HispanicBusiness.com

California Foundations Agree to Invest More in Minority Areas

January 29, 2009
Aurelio Rojas

Under pressure from minority members of the California Legislature, 10 of the state's largest foundations will give an additional $30 million over the next three years to nonprofits in communities of color.

Members of the Legislature's Latino, African American and Asian Pacific Islander caucuses were briefed Tuesday on the offer, which the foundations made last month.

The accord comes nearly a year after Assemblyman Joe Coto, D-San Jose, agreed to drop legislation that would have required foundations to disclose their ethnic composition and detail grants awarded to minority organizations.

In return, the foundations -- which warned that such legislation would drive donors out of California -- agreed to work to expand investments in minority communities.

"This is going to mean greater investments in minority-led organizations that very often are the ones that address the needs of low-income communities in California," said Coto, who helped negotiate the agreement.

Many foundations enjoy tax-exempt status. But according to a 2006 study by the Berkeley-based Greenlining Institute, which sponsored the legislation, only 3.6 percent of grant dollars from the nation's top 24 private foundations went to minority-led organizations.

"The issue was that a lot of (foundation) money was going to what are called 'cultural palaces' -- museums, and opera houses and things like that," Coto said.

The foundations will still review grant proposals and determine which nonprofits receive funding.

Aides to Coto said the foundations are still working out how much each of them will contribute to the effort.
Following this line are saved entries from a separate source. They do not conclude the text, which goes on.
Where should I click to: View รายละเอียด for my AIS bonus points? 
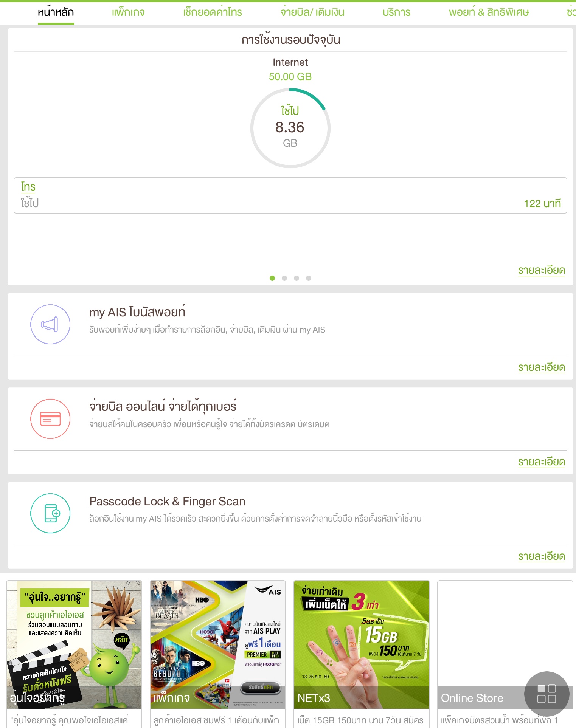point(541,367)
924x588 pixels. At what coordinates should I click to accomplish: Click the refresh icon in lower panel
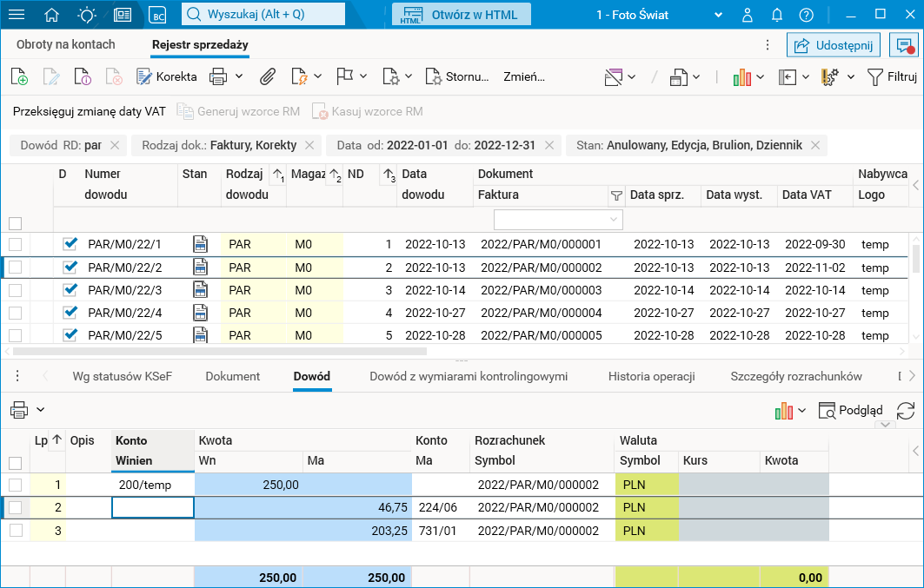click(906, 411)
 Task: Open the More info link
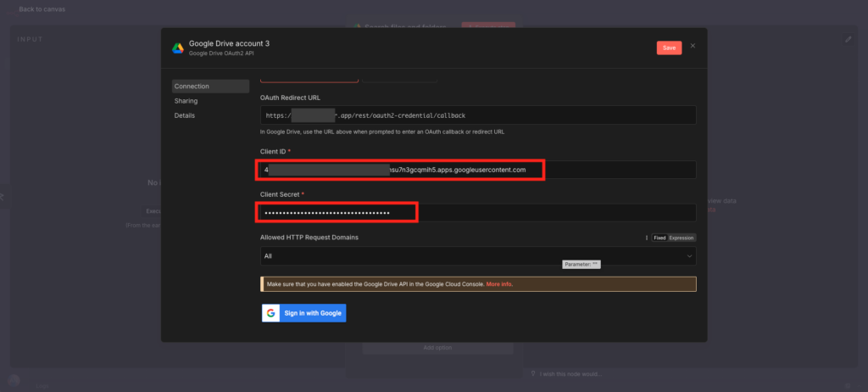(x=499, y=284)
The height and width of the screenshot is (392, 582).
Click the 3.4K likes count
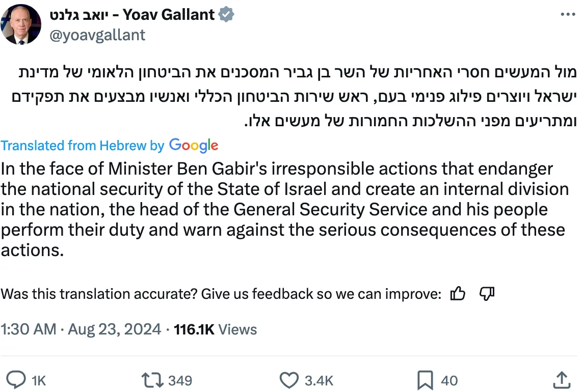coord(319,380)
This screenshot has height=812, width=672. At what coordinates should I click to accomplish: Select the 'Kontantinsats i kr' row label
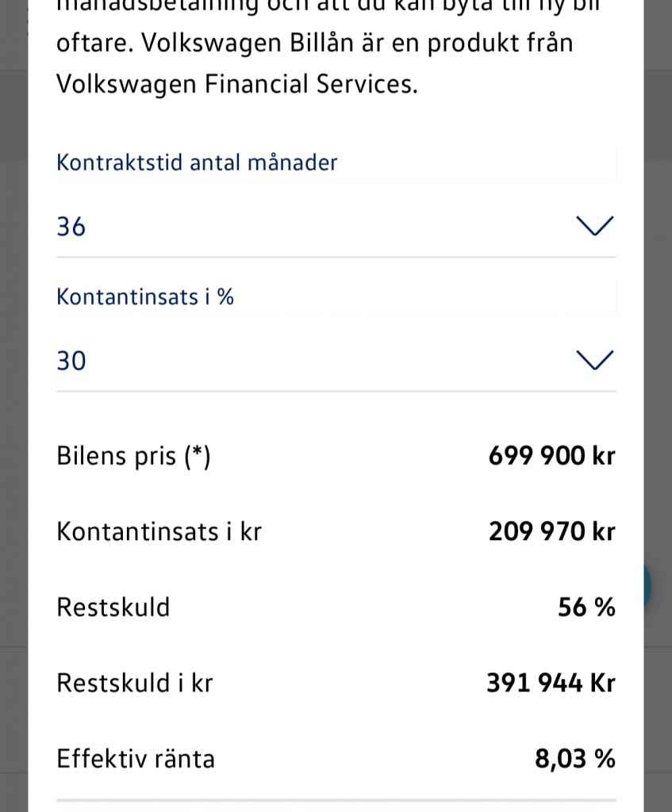click(159, 531)
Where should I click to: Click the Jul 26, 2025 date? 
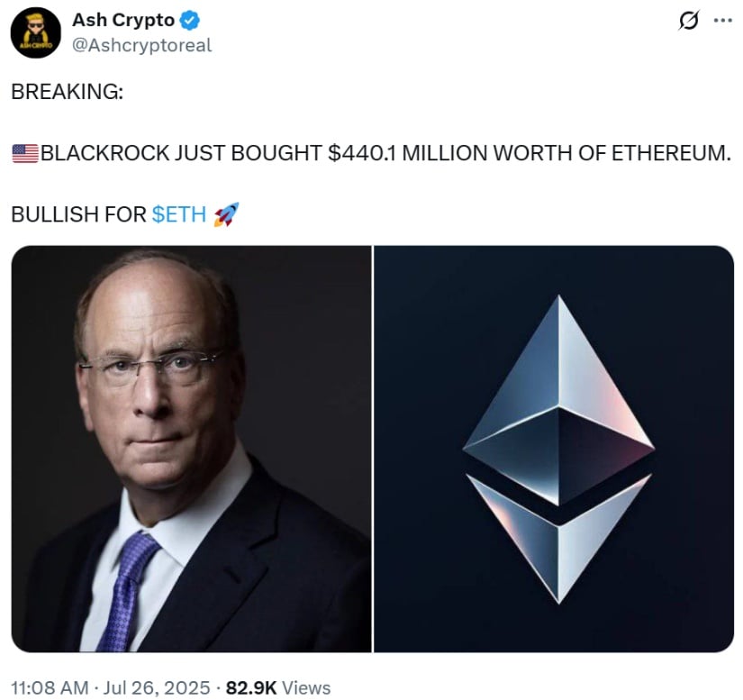[157, 687]
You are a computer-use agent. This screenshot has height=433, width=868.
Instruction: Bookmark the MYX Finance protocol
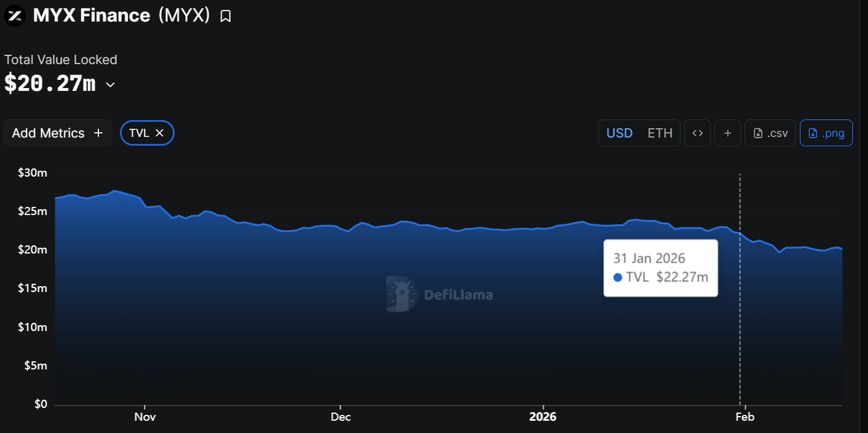[225, 16]
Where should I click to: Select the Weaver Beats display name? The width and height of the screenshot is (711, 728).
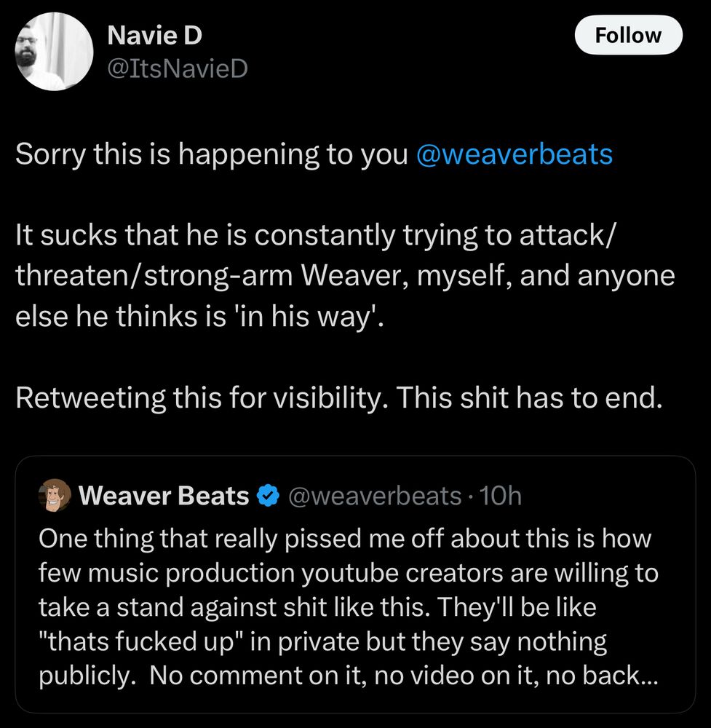click(x=164, y=496)
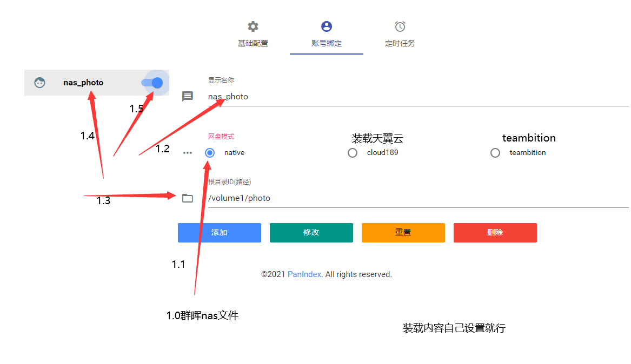Select the native radio button
Image resolution: width=631 pixels, height=364 pixels.
[210, 153]
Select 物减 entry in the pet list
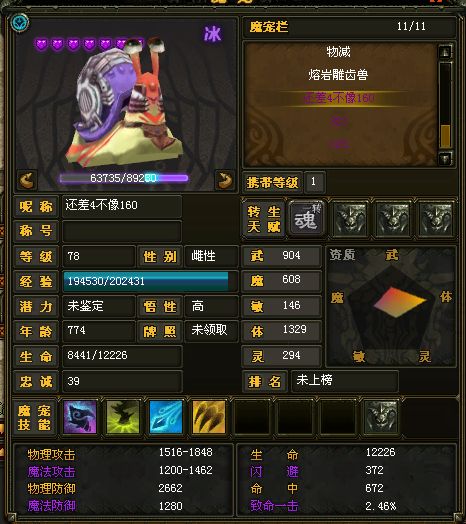Image resolution: width=466 pixels, height=524 pixels. (338, 52)
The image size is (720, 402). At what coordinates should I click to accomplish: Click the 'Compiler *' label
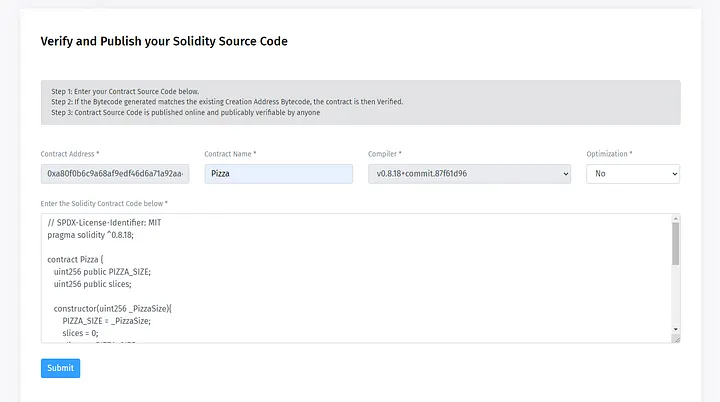(x=385, y=154)

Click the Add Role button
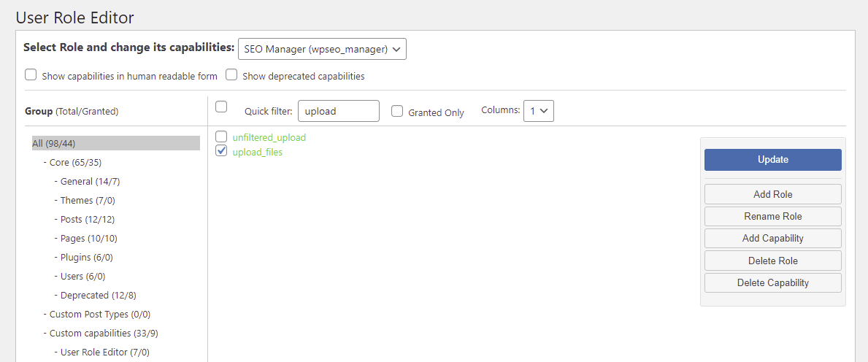[x=772, y=194]
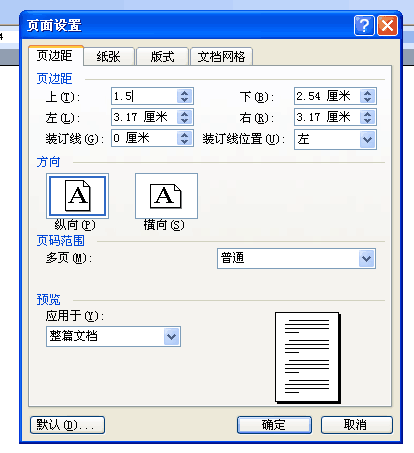This screenshot has height=453, width=414.
Task: Close the 页面设置 dialog
Action: [x=387, y=25]
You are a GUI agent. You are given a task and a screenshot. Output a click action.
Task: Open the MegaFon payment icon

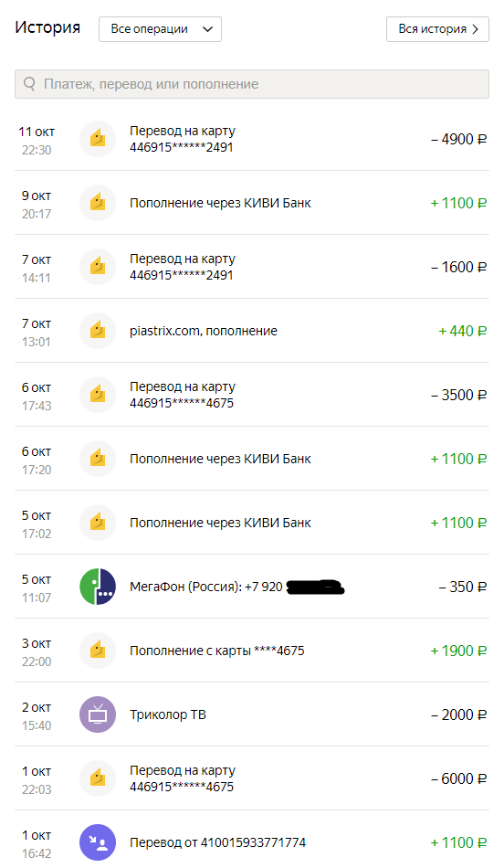[x=98, y=587]
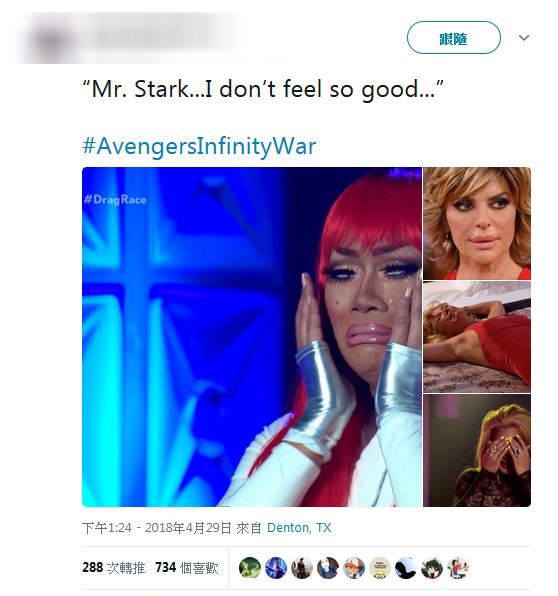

But a spokesman for the James Irvine Foundation said it is teaming with the William and Flora Hewlett Foundation and the David and Lucile Packard Foundation to contribute an additional $7 million to $9 million over three years.

James Canales, president and chief executive officer of the Irvine Foundation, said he was pleased with the new funding partnership.

The other foundations involved in the offer include the Weingart Foundation, the Ahmanson Foundation, the California Endowment, the UniHealth Foundation, Ralph M. Parsons Foundation, the California Wellness Foundation and the Annenberg Foundation.